Given data below:
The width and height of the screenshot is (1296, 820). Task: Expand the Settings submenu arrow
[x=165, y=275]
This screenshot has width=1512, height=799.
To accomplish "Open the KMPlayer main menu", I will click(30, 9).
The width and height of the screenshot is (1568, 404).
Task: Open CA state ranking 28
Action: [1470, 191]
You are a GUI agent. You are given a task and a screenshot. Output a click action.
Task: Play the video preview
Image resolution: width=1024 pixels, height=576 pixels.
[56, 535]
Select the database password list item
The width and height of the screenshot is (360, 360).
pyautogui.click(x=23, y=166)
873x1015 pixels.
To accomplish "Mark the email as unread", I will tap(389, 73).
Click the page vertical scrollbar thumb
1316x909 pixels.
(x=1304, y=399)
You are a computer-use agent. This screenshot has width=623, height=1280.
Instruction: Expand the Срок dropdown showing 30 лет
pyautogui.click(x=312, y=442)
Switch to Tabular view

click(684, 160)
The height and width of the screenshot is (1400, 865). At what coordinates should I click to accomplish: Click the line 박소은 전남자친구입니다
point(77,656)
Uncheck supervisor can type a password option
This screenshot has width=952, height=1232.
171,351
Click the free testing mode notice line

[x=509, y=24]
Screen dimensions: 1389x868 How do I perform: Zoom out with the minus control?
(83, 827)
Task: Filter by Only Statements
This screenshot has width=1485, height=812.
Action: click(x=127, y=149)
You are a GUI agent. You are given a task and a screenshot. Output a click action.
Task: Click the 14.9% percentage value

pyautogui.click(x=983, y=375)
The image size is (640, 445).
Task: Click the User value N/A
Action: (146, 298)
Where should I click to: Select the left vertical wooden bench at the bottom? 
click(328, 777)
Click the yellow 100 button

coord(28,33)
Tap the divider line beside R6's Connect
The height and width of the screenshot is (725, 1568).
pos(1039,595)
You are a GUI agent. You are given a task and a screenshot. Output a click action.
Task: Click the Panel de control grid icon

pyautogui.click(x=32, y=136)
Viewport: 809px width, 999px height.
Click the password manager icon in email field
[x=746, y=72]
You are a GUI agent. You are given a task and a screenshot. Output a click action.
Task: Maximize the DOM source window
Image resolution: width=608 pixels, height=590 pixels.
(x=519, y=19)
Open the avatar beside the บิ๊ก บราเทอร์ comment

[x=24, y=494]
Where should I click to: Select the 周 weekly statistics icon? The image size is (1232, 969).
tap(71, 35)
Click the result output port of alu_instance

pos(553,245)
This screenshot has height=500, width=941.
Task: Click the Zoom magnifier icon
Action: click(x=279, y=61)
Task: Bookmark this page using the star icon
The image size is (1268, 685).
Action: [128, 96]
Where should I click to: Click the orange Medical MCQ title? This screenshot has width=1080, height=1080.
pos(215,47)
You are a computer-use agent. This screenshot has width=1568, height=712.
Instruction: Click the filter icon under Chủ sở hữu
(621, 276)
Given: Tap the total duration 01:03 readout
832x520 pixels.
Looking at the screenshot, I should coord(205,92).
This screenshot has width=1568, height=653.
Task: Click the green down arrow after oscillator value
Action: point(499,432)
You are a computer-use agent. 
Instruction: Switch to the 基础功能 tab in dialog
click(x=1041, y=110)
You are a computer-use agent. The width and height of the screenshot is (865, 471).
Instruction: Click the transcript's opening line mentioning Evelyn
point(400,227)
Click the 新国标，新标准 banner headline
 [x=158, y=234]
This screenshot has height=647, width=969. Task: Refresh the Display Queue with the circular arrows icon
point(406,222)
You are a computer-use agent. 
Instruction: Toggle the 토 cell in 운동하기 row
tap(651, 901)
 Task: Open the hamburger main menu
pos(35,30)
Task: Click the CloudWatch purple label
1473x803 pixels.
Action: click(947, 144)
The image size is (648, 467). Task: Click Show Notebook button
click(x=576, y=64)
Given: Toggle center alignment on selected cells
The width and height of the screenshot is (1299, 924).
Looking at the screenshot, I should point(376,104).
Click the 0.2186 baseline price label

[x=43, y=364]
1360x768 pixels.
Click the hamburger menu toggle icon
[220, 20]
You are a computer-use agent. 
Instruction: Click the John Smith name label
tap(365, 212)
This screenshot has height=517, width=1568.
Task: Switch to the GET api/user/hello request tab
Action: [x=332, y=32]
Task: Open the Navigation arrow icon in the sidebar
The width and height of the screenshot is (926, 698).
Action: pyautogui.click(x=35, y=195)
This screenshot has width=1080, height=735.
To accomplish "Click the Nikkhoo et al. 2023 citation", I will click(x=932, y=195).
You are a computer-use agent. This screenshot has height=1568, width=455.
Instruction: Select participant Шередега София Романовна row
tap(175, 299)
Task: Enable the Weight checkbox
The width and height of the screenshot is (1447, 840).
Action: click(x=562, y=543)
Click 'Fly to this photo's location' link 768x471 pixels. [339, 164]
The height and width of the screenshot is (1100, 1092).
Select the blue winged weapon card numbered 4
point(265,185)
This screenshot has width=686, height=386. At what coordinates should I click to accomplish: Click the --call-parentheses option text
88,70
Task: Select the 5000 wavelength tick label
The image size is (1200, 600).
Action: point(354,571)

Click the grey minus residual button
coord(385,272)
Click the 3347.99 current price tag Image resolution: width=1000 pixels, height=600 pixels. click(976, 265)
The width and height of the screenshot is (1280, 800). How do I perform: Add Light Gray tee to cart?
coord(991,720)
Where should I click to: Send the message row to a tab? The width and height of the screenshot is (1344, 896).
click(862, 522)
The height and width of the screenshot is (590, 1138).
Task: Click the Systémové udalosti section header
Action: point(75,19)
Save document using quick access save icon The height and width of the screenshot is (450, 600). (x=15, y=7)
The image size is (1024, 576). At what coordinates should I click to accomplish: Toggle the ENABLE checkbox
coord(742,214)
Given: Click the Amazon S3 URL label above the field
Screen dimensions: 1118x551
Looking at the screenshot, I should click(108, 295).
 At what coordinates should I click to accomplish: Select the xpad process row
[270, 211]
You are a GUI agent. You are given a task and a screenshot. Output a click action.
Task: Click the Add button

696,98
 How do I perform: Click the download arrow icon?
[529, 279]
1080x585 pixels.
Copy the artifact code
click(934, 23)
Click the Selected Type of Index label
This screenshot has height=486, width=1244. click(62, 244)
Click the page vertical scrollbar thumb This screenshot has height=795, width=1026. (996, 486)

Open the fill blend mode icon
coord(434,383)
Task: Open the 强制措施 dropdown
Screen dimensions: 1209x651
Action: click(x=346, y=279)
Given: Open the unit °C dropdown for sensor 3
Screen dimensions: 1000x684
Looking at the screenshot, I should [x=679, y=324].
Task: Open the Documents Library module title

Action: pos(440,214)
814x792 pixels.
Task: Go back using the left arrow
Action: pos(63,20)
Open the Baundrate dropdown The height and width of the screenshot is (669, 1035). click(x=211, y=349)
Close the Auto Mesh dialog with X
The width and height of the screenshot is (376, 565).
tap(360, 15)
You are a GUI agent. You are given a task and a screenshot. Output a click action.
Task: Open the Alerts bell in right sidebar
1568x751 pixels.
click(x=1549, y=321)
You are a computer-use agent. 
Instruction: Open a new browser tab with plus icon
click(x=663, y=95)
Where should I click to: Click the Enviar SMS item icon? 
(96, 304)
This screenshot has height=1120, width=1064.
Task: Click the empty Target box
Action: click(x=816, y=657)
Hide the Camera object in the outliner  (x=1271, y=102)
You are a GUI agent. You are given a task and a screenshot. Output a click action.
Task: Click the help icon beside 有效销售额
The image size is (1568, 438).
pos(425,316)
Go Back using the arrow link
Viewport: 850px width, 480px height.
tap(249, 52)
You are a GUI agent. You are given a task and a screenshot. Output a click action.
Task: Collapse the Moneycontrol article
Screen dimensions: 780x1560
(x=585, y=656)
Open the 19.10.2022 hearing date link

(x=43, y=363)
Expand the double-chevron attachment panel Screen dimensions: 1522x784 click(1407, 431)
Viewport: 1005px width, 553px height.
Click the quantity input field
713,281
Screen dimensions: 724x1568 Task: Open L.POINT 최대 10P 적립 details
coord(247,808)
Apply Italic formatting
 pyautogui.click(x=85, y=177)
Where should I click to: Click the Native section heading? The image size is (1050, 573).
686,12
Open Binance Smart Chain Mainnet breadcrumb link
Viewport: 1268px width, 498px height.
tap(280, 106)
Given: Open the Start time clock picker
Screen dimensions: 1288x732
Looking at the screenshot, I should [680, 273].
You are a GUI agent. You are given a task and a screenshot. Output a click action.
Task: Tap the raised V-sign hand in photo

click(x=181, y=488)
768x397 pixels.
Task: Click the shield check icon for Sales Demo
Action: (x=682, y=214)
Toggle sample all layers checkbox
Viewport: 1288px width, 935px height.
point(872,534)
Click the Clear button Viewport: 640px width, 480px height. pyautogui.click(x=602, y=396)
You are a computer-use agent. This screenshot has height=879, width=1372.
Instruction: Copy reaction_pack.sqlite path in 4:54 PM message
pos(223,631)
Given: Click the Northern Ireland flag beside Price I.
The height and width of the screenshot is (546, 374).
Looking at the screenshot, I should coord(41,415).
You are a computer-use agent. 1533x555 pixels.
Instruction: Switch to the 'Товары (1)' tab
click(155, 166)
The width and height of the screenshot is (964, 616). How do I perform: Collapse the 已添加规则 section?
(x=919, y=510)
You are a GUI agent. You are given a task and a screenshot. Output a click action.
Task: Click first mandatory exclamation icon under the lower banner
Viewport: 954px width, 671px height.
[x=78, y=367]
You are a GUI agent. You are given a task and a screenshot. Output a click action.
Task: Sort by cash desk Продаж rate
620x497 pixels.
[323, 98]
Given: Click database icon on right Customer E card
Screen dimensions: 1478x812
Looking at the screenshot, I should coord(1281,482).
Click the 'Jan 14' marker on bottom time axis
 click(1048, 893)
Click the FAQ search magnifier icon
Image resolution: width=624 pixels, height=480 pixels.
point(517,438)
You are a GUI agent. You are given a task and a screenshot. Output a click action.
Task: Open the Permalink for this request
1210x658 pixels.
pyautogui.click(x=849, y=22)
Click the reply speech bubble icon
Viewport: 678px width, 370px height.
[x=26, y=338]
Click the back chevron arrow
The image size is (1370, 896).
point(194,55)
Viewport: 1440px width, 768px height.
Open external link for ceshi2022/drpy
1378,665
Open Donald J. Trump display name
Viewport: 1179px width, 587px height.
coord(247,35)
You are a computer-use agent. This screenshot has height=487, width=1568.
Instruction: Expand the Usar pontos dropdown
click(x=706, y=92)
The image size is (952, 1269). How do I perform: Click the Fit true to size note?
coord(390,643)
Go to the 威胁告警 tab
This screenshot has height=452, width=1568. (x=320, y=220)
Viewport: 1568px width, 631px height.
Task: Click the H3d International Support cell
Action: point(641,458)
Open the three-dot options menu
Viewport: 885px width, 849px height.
End of Given data.
Description of the task: Counting the line that contains "Open external link for ceshi2022/drpy" as the first, copy exactly every line through the end of the records, and nothing else.

Solution below:
Open external link for ceshi2022/drpy
1378,665
Open Donald J. Trump display name
Viewport: 1179px width, 587px height.
coord(247,35)
You are a computer-use agent. This screenshot has height=487, width=1568.
Instruction: Expand the Usar pontos dropdown
click(x=706, y=92)
The image size is (952, 1269). How do I perform: Click the Fit true to size note?
coord(390,643)
Go to the 威胁告警 tab
This screenshot has height=452, width=1568. (x=320, y=220)
Viewport: 1568px width, 631px height.
Task: Click the H3d International Support cell
Action: point(641,458)
Open the three-dot options menu
Viewport: 885px width, 849px height.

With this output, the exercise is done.